■ What to produce
Transcribe every entry that follows exactly, omitting all pictures.

■ The input
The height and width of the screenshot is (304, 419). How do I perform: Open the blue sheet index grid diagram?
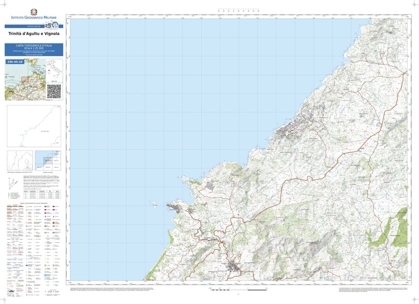pyautogui.click(x=49, y=160)
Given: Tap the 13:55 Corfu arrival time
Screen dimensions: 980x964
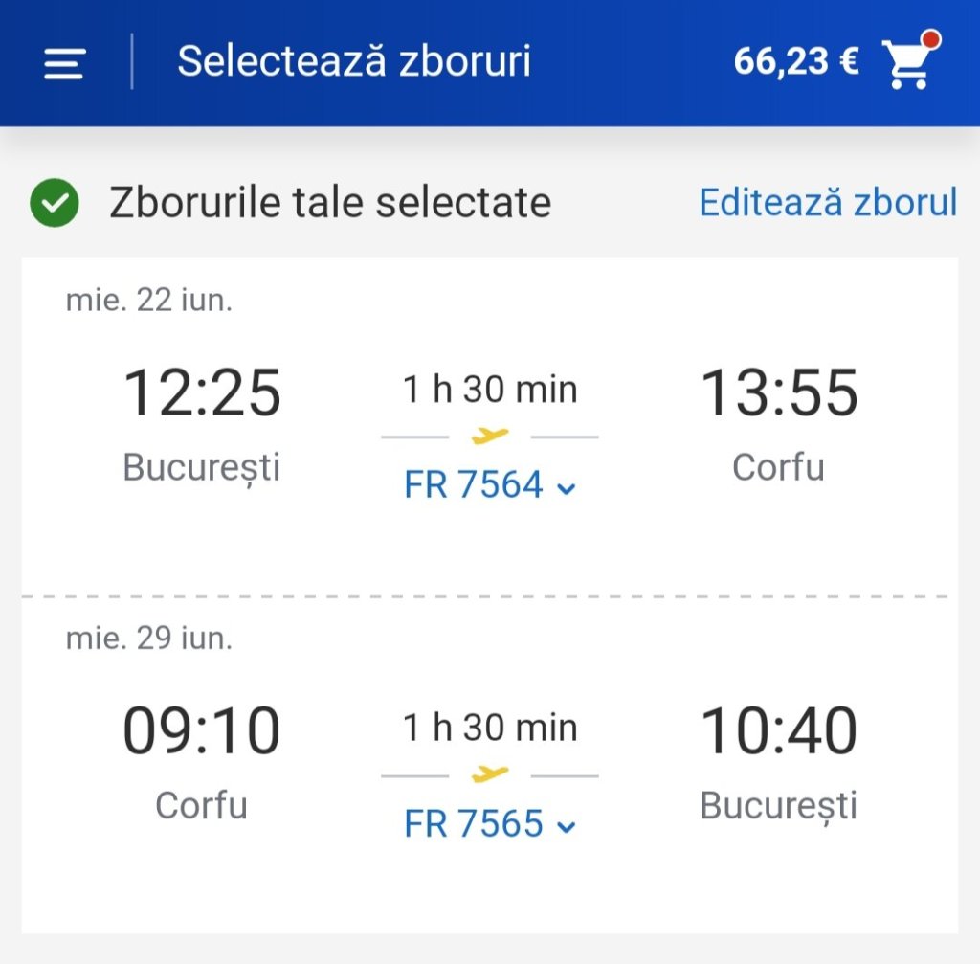Looking at the screenshot, I should (x=779, y=393).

■ Final answer
The height and width of the screenshot is (304, 419). How do I perform: Open the blue sheet index grid diagram?
pyautogui.click(x=49, y=160)
Given: Tap the 13:55 Corfu arrival time
Screen dimensions: 980x964
Looking at the screenshot, I should (x=779, y=393).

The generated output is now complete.